昔はこの川でも泳げたが、今は水質汚染で泳げない。
花粉症で鼻が詰まって夕べもよく眠れなかった。
3時間かかって、中学入試の幾何の問題がやっと解けた。
やった!とうとう100メートル泳げた!
過去にある能力があったということ、あるいは、あることを可能にする状況があったということ、などは現在形の意味と対応します。しかし、「解けた」「泳げた!」などの例は、ある事柄の可能性の「実現」という意味合いが生まれています。
100メートル泳いだ。
100メートル泳げた。
「泳いだ」は、過去のある事実の報告です。「泳げた」も「昔は~」なら、過去の能力を表すだけですが、上の「やった!~」のような場合は、具体的・個別的な事実の報告です。
現在形は「可能性の内在」を表しますが、この過去形は「過去の可能性」の有無を表しているというより、「過去における可能性の実現」を表しているということになります。つまり、「あることが起こった」という一般の動きの動詞の過去に近くなっています。
可能形に「-ている」が付けられることがあります。可能形自体が状態動詞なのですが、それに「-ている」が付くのは、その可能性の実現を意味する場合です。
彼は静物画が上手に描ける。
この静物画はうまく描けている。
「彼は絵が描ける」は潜在的な能力ですが、「うまく描けている」は現実に存在する絵の評価です。そのような意味合いにならない場合は、別の意味に解釈されてしまう場合もあります。
彼はこの金庫がかんたんに開けられる。(可能:彼の能力)
この金庫はかんたんに開けられる。(可能:金庫自体の性質)
この金庫はかんたんに開けられている。(受身)
25.4.4 V-わけにはいかない(いきません)
可能の意味を表す他の形式を見ておきます。これらは格助詞に影響しないので、「ボイス」の形式とはしませんが、可能形に代わって使われるので「可能表現」の一部ではあります。
まず、形式名詞「わけ」を使った文型から。動詞の基本形とその否定の形に接続します。動詞「いく」の否定の形と同じ形になります。過去もあります。
主賓がいないのに、会を始めるわけにはいきません。
ここでやめるわけにはいかない。
何があっても、行くわけにはいかない。
頼まれれば、断るわけにはいきませんでした。
そうしたくても、あるいは、そうしたほうがいいのだけれども、ある事情からそうできない。そして、その事情とは多分に心情的なもののようです。動詞の主体は人です。

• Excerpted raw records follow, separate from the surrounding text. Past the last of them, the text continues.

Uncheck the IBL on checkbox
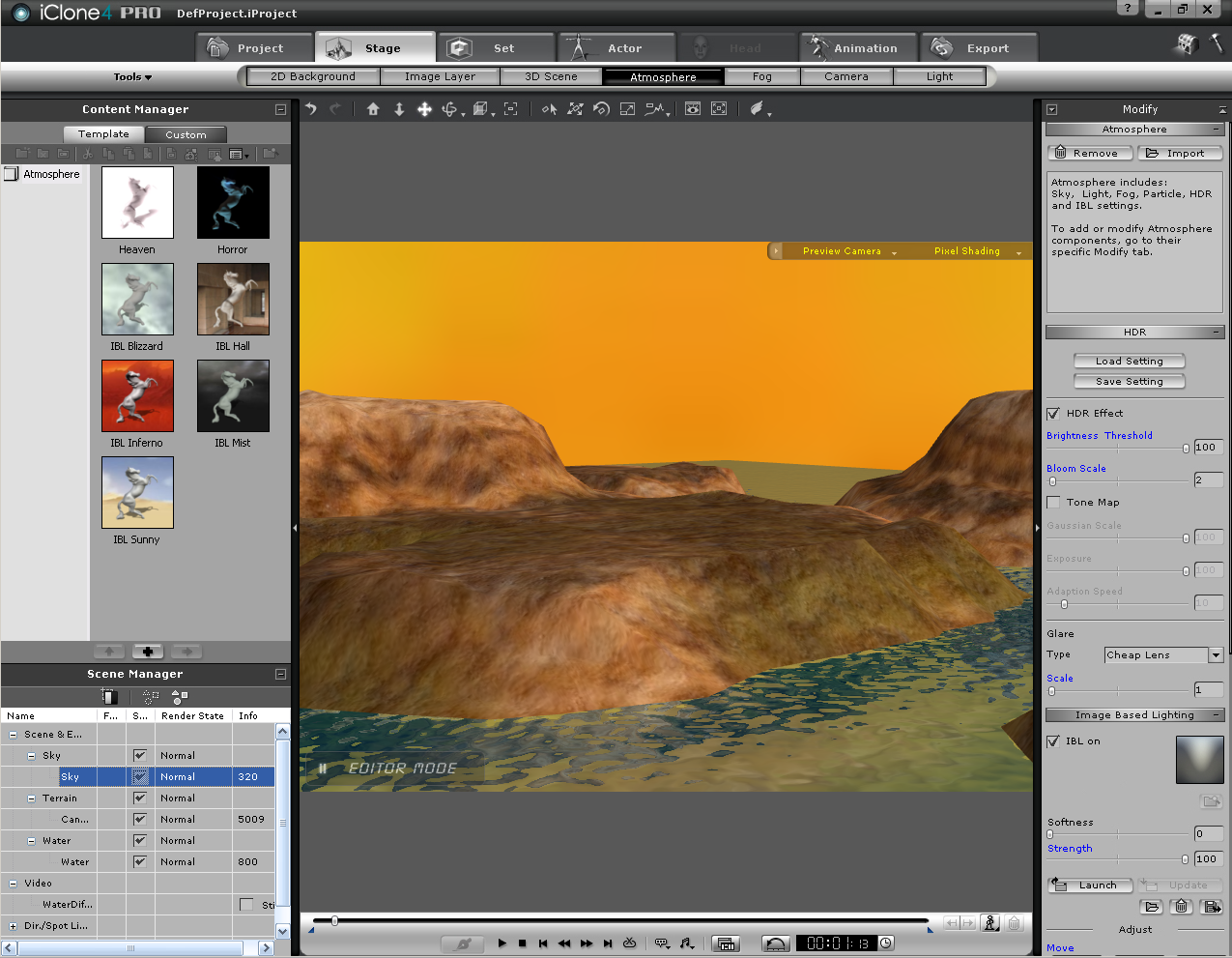 1053,741
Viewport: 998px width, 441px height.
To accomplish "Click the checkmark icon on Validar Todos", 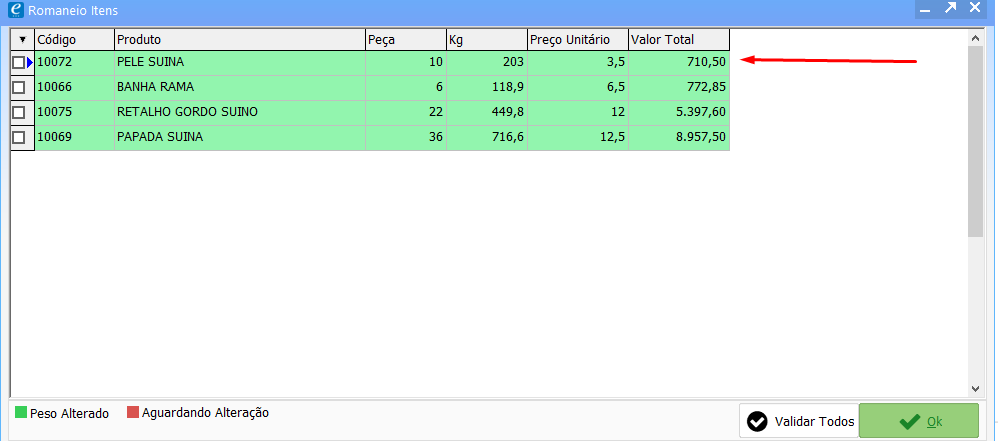I will tap(757, 421).
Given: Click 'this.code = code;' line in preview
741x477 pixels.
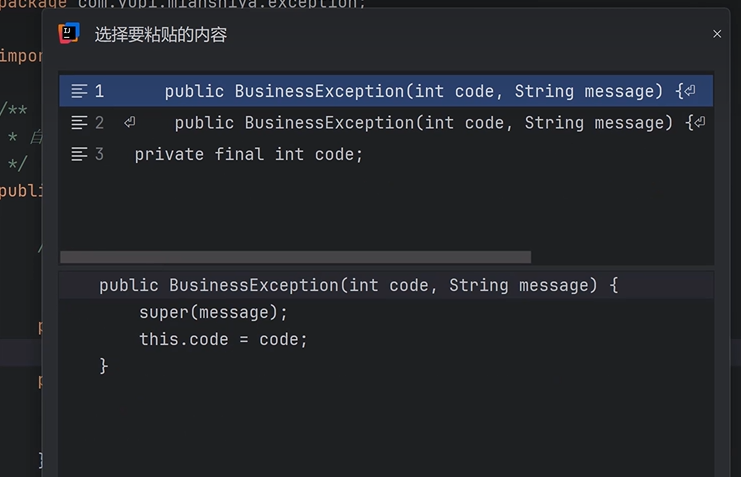Looking at the screenshot, I should [223, 339].
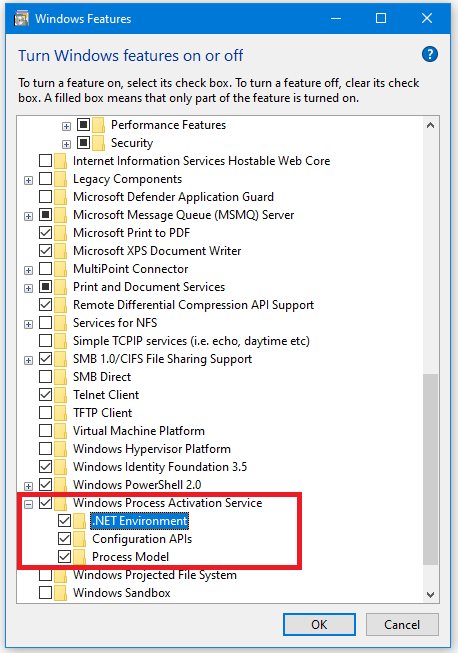The height and width of the screenshot is (653, 458).
Task: Expand the Legacy Components tree node
Action: [28, 180]
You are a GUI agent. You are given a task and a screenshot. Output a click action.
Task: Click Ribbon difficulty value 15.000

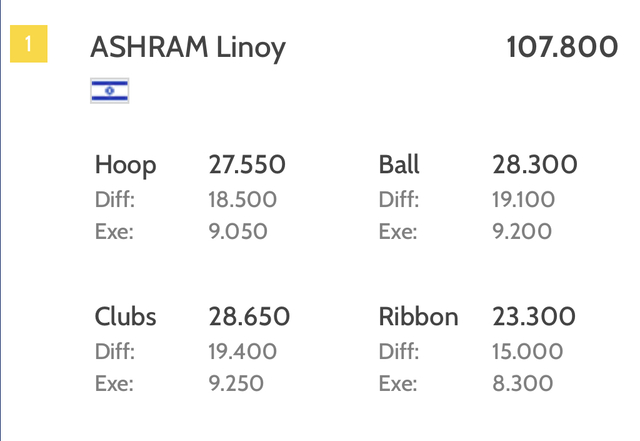tap(527, 352)
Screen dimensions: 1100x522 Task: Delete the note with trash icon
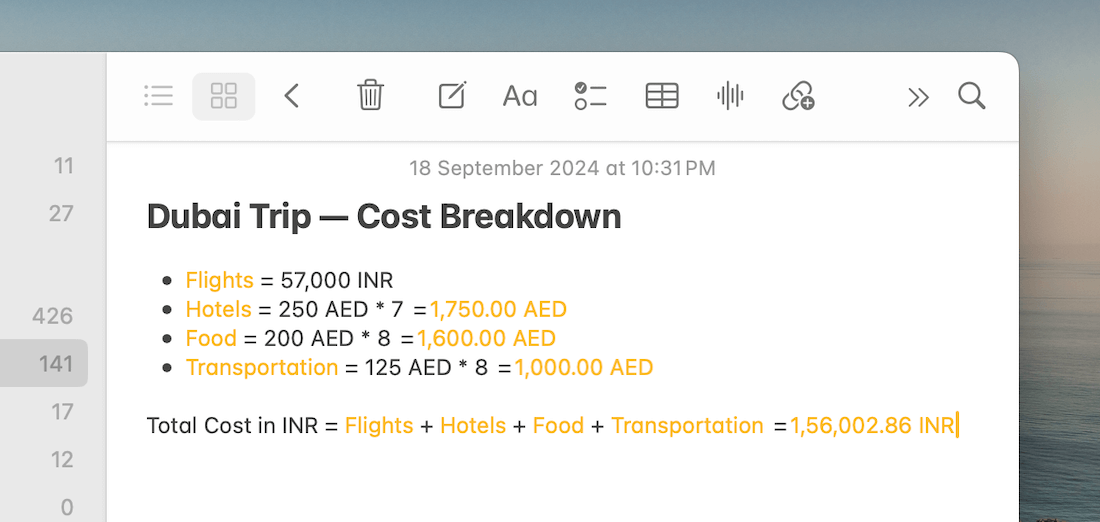370,96
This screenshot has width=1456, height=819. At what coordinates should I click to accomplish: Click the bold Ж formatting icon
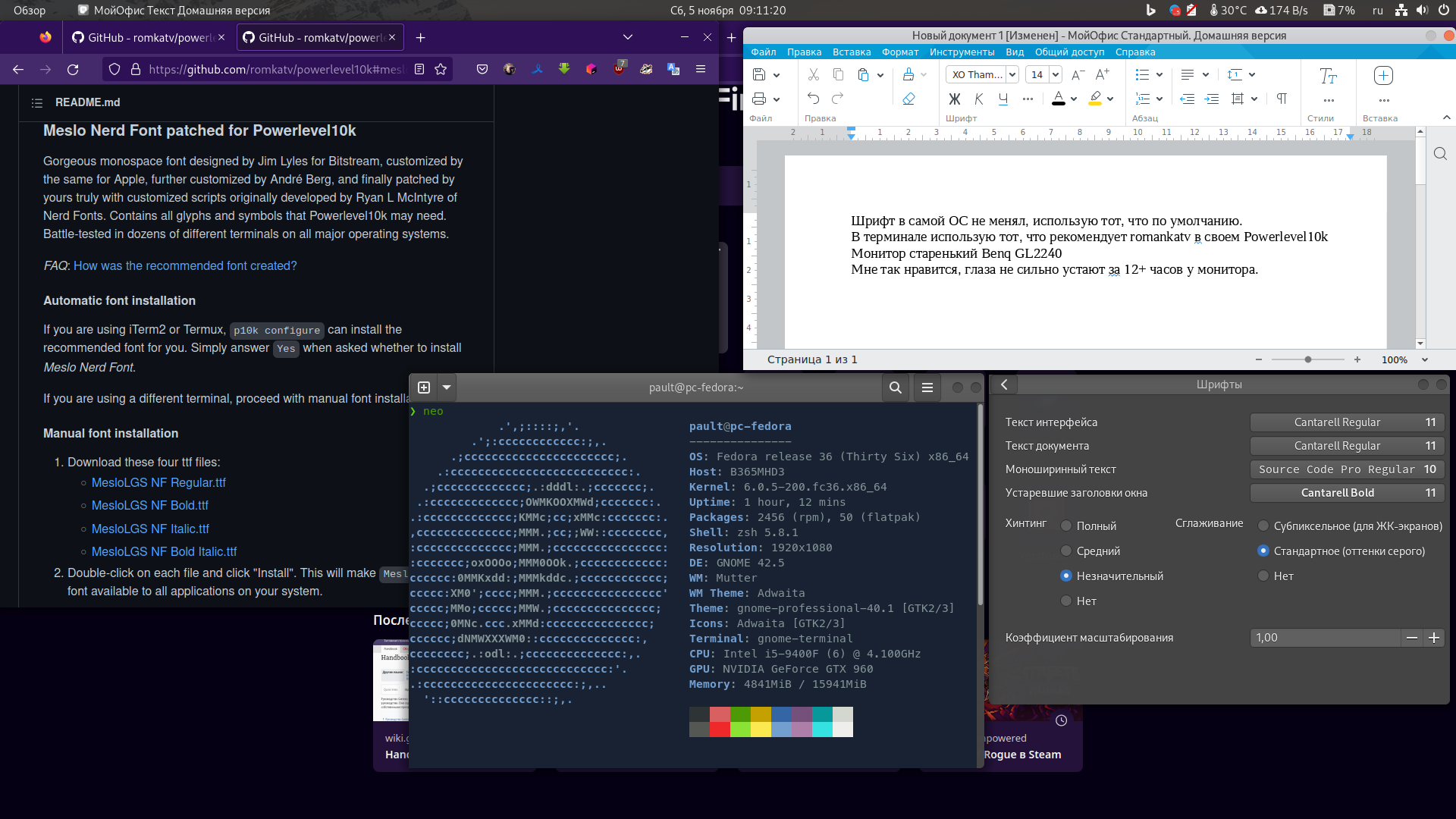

このプールは、会員以外は泳げません/3時以後は使えません
のような規則による場合は「わけにはいかない」は使えません。能力可能と状況可能の二分法では、状況可能に近いのですが、もっと狭く、微妙な意味合いを持っています。
「わけ」は形式名詞で、「そういう」で連体修飾することができます。
「見逃してくれ」「いや、そういうわけにはいかないよ」(そういう=見逃してやる)
否定形を受けた「V-ないわけにはいかない」は「36.義務・必要・不必要」でとりあげます。
25.4.5 V-うる/える
可能性の有無を表します。動詞の中立形に接続します。「-うる」は基本形だけで、他は「-える」の活用形を使います(しえない・しえます・しえた・しえよう、など)。硬い書きことばです。非意志動詞にも付けられます。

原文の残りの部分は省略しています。